La festa degli Oscar
È andata male per Steven Spielberg. Diciamolo subito, è lui il grande sconfitto dell’edizione Oscar 2013, quella che festeggia gli 85 anni di vita. Si prende solo la statuetta per il miglior attore Daniel Day-Lewis – ma che attore, recita poco ma ogni volta lascia un gran segno – nel suo Lincoln ed un’altra come Production designer. Si vede che ai giurati il filmone spielbergeriano, duro, teatrale e acutamente “politico”, non è piaciuto troppo. Troppe ferite ancora da rimarginare o troppo acuta l’indagine sui meccanismi interni della politica (indubbi i riferimenti all’oggi…)? Non è stato premiato nemmeno Leonardo Di Caprio che in Django di Tarantino ha offerto una interpretazione scespiriana di rara bravura, ma la statuetta è andata invece come miglior attore non protagonista al talento indiscusso di Christoph Waltez, sempre nel film tarantiniano, ed è sfuggita a gente come Bradley Cooper (Il lato positivo), Joaquin Phoenix (The Master) e Hugh Jackman (Les Misérables), ossia ad attori navigati in performance di gran classe.
Ce l’ha fatta invece Anna Hathaway come miglior attrice non protagonista dei Misérables. Quanto poi al favorito La vita di Pi (The life of Pi) di Ang Lee (la storia favolistica del ragazzo e della tigre sull’oceano) si è presa ben 4 oscar: miglior regia, fotografia, colonna sonora, effetti speciali. Un bel gruzzolo di premi per un film spettacolare, magico (e furbetto, gli americani ci sanno fare anche in questo ed Ang Lee è un maestro nel genere).
Per quanto riguarda l’estero, l’Italia al solito a bocca asciutta. E speriamo non ci siano le nostre consuete lamentele di provinciali esclusi. Certo, abbiamo talenti come Salvatores, Garrone, Tornatore, però occorre dire che i loro film piacciono più per la cura della forma, che non fa una grinza, che per lo spessore: manca un volo alto, una visione universale. Insomma, i nostri autori – sia detto con assoluto rispetto – sembrano lo specchio delle piccole anime della nostra nazione, almeno per ora… Perciò la vittoria come miglior film straniero del discusso (e discutibile come tesi) film Amour di Michael Haneke è un premio considerevole ad un lavoro di spessore morale, oltre che interpretato magnificamente.
E veniamo alla vittoria di Ben Affleck, regista e interprete di Argo (miglior film, miglior sceneggiatura non originale). Naturalmente, il film ha fatto discutere e molto negli Usa, dato che narra l’intervento della Cia che nel 1979 libera da Teheran 52 ostaggi americani nelle mani degli iraniani. Un fatto che non si conosceva e che apre prospettive inquietanti di analisi storica su fatti recenti.
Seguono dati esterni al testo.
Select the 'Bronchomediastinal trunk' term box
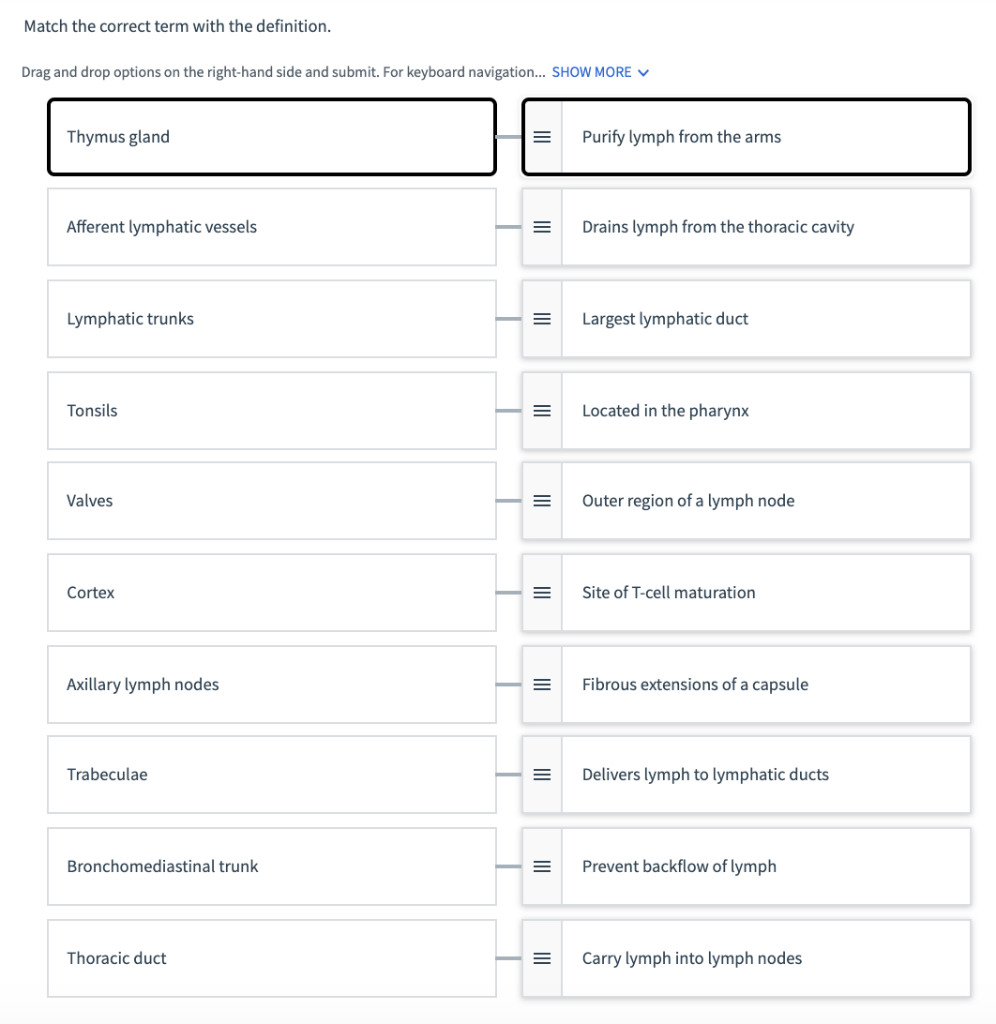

Certamente la regia e la recitazione di Affleck sono al punto giusto di calore, ritmo e verità rappresentativa. Ma forse quello che ha dato una ulteriore spinta alla vittoria, oltre agli indubbi meriti cinematografici, è l’idea dell’homo americanus che ancora riesce a salvare i suoi in qualsiasi parte del mondo e a liberarli dal male. L’interventismo patriottico della grande nazione Usa, campione della libertà a livello mondiale, forse ha avuto il suo peso. Non ci son nel film i risvolti ambigui della politica, come in Lincoln, qui è tutto chiaro, aperto e vincente.
Affleck si è preso il premio da una America che si considera ancora forte contro il male, decisa. E a 85 anni dal primo Oscar decide di essere ancora al primo posto nel cinema e sulla scena mondiale. Il film infatti si presta a una indagine di carattere politico-filosofico-morale ben profonda, e ben oltre le qualità indubbie di un attore che si sta rivelando un grande regista come Ben Affleck.